On a dark autumnal night in 1962 three young men arrived at the Tooting Co-op building in a grey Austin Cambridge. Two of the men, brandishing guns, held up the cashier, while the other one, also armed with a Luger pistol kept lookout. A Co-op worker named Dennis Hurden happened to be passing by the cashier's office and was told to keep still and not move; he continued walking and the gunman panicked and shot him in the face. He died instantly. The masked robbers left with just £500. As they made their getaway over a bridge and down to where their car was parked they were noticed acting suspiciously and the number plate was taken down by a member of the public.
It was not long before one of the men, Phillip Kelly, was tracked down and arrested.
Because a nightwatchman had thought he saw four men in the car the police were convinced that there were another three men involved. Connelly and Hilton, the other two, were quickly rounded up and charged with robbery but they all denied the murder.
Kelly was taken up to the attic room of Tooting police station and his head was repeatedly submerged in a water tank until he was ready to finger another man for both robbery and murder.
George Thatcher, a safe blower and petty criminal on parole and living in a hostel inside Pentonville prison in North London was the unlucky man. He was picked up and driven to Tooting police station where he was stripped naked and left for over 8 hours. He denied all knowledge of the crime and they eventually released him. He was later rearrested and charged with capital murder, which carried the death sentence.
His trial at the Old Bailey was a farce. His counsel, the renowned Christmas Humphreys who had successfully prosecuted Ruth Ellis and Bentley and Craig, spoke to George for barely fifteen minutes during the three week trial. The police lied in the witness box. The three actual robbers kept silent and the judge was extremely biased in his summing up.
After Judge Roskill donned the black cap and sentenced George to hang by the neck until dead, Phillip Kelly stood up in the court and shouted, 'I killed Dennis Hurden', but it was too late. Kelly later confessed to a Catholic priest in Brixton prison but it was ruled as 'inadmissable evidence'.
Here is a very revealing letter Phillip Kelly wrote to a friend:
George spent four weeks in the death cell at Wandsworth before his death sentence was repealed.
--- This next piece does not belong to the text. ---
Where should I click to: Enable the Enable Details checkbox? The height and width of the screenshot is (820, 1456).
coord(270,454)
Fast forward ten years and the playwright David Halliwell who wrote the hit 60s play Little Malcolm and his struggle against the eunochs replied to an advert in the New Statesman which said 'Lifer needs Help'. The lifer was George Thatcher.
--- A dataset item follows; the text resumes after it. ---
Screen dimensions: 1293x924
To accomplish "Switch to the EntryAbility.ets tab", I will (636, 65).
David encouraged George, already an accomplished painter, to write about his life and experiences in prison and in the death cell, waiting to die. David, Michael Elphick (the actor) and I visited George in the Albany prison on the Isle of Wight. We smuggled out his first play in the back of one of George's landscape paintings. It was performed at the Little Theatre in St Martins lane.
His second play called The Only Way Out was produced at the Royal Court with Brian Croucher as George and Oliver Smith as the guard. It was the last ever review by Sir Harold Hobson, the distinguished critic of the Sunday Times.
George spent eighteen years in prison for a crime he did not commit. The policeman in charge of his case shot himself. Over 500 police officers left the force under the cloud of corruption. No one has apologised. He later found happiness with his wife Val living in the west of Ireland.
George Thatcher's autobiography Fitted Up is a riveting account of poverty, injustice, incompetence, skullduggery, survival and ultimately freedom. George sadly passed away earlier this year. He knew his story would be published but his fight to see justice done was never completed.